Sementara itu, temuan serupa terjadi di Kota Batam, di mana seekor kecoa (yang kemudian diidentifikasi sebagai jangkrik) ditemukan dalam makanan di salah satu SMAN. Masalah kualitas makanan juga terjadi di Pangkal Pinang, di mana para guru melarang pembagian nasi ayam yang berbau tidak sedap. Akibatnya, siswa hanya bisa mengonsumsi susu dan air mineral karena dilarang membawa bekal.
“Ini kejadian yang berulang setiap hari di berbagai daerah,” kata Ketua Umum FSGI, Fahmi Hatib, dalam keterangannya, Rabu (24/9/2025).
Ratusan Porsi Makanan Terbuang Sia-sia
Di kota-kota besar seperti Jakarta, meskipun tidak ditemukan kasus keracunan, FSGI menyoroti masalah pemborosan makanan.
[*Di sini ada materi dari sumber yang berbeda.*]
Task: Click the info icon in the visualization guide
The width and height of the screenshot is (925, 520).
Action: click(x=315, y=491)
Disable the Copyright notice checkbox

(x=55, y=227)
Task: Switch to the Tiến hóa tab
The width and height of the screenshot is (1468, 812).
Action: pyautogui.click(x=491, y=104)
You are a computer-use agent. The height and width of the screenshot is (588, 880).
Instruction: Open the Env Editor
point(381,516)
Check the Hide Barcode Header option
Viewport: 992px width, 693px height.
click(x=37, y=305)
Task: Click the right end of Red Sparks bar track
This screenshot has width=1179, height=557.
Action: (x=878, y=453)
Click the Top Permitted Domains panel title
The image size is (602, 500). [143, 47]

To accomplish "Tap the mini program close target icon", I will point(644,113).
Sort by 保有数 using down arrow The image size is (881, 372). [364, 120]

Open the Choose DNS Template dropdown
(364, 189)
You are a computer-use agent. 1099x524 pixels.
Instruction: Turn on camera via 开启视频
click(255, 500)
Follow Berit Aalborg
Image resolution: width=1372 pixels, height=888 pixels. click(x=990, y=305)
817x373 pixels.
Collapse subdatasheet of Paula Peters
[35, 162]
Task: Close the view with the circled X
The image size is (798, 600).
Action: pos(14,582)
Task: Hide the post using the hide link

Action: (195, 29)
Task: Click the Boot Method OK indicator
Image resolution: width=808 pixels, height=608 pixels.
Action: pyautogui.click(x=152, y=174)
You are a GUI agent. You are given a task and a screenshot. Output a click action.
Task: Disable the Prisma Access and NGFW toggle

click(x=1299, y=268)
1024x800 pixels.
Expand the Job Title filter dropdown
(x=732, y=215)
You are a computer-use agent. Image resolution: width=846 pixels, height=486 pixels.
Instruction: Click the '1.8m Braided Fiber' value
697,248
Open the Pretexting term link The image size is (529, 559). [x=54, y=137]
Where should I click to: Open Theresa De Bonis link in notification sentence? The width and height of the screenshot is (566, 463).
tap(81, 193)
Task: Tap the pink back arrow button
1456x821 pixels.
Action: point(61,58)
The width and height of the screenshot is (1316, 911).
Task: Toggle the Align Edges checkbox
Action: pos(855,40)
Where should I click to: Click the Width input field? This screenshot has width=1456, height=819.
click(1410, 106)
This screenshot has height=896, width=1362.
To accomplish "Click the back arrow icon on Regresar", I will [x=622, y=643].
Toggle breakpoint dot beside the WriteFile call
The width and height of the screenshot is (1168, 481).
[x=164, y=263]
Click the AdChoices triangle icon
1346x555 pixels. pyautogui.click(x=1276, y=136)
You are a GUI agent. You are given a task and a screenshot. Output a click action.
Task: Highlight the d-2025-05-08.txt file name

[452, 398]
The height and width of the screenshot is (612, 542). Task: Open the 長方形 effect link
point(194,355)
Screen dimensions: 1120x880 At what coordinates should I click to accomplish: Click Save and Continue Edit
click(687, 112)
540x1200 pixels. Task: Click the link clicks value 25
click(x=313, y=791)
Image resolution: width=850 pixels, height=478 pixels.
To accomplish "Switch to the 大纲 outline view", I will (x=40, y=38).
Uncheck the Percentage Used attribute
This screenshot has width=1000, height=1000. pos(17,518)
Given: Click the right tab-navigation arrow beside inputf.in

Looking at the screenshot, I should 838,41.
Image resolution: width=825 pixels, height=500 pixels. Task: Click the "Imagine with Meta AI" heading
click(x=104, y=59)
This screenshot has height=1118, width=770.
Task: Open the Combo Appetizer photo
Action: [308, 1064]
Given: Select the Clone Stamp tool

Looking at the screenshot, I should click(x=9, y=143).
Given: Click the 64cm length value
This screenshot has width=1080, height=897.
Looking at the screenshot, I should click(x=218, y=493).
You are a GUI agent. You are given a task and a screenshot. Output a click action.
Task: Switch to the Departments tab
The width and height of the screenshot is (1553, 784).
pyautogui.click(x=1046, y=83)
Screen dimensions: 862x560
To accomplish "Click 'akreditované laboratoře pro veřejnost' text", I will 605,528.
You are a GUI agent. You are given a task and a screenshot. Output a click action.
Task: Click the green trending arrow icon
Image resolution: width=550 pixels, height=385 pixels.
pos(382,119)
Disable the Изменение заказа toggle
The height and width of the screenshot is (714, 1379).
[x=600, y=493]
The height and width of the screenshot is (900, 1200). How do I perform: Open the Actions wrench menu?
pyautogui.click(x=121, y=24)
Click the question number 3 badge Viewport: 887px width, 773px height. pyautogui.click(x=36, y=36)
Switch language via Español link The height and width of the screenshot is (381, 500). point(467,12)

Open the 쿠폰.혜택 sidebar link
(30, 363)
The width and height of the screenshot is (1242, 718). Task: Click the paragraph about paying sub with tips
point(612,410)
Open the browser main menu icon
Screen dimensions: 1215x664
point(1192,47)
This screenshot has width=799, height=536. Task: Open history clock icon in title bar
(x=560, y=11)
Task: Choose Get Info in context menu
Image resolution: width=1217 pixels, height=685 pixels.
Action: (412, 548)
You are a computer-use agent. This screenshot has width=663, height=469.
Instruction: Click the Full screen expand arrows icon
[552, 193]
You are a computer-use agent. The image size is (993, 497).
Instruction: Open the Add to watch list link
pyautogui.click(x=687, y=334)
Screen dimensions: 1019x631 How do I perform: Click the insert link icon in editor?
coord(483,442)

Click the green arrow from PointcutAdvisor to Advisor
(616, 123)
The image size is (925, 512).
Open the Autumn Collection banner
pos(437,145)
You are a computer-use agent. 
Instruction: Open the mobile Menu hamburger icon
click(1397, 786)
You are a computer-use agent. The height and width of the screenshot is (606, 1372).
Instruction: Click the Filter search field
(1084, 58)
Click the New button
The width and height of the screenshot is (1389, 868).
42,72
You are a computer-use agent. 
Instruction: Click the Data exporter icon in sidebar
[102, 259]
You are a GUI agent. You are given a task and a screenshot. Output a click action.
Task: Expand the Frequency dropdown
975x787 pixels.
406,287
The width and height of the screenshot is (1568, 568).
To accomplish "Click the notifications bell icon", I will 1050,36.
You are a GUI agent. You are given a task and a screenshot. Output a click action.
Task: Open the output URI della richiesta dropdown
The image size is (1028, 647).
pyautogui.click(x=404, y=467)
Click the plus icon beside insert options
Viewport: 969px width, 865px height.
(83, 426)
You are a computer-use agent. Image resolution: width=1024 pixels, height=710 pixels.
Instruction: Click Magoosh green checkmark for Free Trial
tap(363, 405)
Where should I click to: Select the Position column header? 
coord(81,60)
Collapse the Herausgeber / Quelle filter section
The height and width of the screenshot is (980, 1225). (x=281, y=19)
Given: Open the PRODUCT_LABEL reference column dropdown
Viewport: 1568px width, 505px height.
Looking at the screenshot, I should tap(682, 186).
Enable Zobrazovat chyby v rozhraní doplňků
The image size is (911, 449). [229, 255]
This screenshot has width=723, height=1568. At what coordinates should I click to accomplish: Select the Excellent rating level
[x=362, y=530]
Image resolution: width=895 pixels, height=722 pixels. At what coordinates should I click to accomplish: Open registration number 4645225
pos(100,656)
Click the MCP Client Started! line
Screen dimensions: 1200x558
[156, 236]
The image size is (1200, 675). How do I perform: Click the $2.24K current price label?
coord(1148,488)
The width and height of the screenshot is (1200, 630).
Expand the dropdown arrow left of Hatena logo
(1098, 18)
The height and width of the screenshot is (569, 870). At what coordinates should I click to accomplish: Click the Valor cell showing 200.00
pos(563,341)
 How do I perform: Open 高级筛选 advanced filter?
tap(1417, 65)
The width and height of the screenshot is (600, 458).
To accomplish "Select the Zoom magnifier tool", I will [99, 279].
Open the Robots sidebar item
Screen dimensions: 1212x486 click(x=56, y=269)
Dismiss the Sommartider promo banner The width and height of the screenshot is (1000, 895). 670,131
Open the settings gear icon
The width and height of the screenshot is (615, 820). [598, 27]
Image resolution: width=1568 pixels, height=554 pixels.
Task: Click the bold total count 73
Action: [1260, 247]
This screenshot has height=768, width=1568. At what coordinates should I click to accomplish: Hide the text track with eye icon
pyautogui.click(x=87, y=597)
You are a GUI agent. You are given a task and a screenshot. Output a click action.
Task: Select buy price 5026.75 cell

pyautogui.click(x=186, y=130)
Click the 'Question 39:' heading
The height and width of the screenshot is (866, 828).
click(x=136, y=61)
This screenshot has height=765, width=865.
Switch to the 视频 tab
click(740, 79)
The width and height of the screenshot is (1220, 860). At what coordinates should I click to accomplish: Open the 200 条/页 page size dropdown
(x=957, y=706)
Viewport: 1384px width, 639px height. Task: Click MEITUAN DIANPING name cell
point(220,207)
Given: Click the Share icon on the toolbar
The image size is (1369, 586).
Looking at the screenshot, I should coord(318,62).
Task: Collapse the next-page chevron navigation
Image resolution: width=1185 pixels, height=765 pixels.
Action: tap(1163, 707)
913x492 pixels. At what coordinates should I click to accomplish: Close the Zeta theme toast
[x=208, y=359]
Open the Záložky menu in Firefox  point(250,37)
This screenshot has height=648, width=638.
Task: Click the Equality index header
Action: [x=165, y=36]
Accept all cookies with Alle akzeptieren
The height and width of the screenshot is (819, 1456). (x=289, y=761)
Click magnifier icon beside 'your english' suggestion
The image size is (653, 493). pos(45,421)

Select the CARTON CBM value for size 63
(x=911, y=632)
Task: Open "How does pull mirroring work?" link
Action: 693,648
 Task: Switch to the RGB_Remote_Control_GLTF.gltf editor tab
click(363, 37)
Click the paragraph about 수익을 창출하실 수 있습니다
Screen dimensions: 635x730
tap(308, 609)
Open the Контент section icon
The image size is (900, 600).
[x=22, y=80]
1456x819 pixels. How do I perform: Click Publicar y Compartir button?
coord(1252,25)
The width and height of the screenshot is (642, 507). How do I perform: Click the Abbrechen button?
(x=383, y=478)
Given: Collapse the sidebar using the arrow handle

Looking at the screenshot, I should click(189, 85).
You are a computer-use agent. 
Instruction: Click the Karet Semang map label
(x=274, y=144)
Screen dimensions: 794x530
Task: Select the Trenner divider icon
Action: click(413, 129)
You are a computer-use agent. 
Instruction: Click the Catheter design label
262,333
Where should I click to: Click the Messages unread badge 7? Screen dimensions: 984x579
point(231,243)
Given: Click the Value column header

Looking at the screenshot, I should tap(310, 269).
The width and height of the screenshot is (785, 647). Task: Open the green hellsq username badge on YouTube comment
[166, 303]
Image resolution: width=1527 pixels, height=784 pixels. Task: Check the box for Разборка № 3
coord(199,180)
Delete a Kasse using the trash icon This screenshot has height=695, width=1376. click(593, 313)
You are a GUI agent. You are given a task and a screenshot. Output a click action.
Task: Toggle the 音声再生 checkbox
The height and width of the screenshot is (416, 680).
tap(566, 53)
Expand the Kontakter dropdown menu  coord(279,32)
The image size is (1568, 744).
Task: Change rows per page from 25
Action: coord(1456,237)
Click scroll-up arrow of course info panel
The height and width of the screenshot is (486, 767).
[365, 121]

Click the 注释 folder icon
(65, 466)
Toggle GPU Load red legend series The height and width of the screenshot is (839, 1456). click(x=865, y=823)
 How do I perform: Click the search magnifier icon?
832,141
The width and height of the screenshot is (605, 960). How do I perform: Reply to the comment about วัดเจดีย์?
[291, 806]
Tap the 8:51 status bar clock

Fahmi menjelaskan bahwa ratusan porsi makanan setiap hari tidak disentuh oleh siswa, dan jika pun dimakan, hanya buah atau lauknya saja.
“Siswa tidak mau mengonsumsi MBG, sehingga makanan menjadi mubazir. Ini terjadi di semua jenjang, dari PAUD hingga SMA/SMK,” tambahnya.
Tragedi keracunan massal dengan korban terbanyak terjadi di Kabupaten Garut, Jawa Barat, di mana 657 pelajar SMP, SMA, dan Madrasah Aliyah menjadi korban. Menurut Fahmi, angka ini sangat signifikan, mencapai 12 persen dari total 5.360 korban keracunan di seluruh Indonesia yang dirilis oleh pemerintah. “Ini tragedi,” kritiknya. Laporan FSGI ini menjadi sorotan serius dan mendesak perbaikan program MBG agar tujuan awalnya tercapai dan tidak membahayakan siswa. (*)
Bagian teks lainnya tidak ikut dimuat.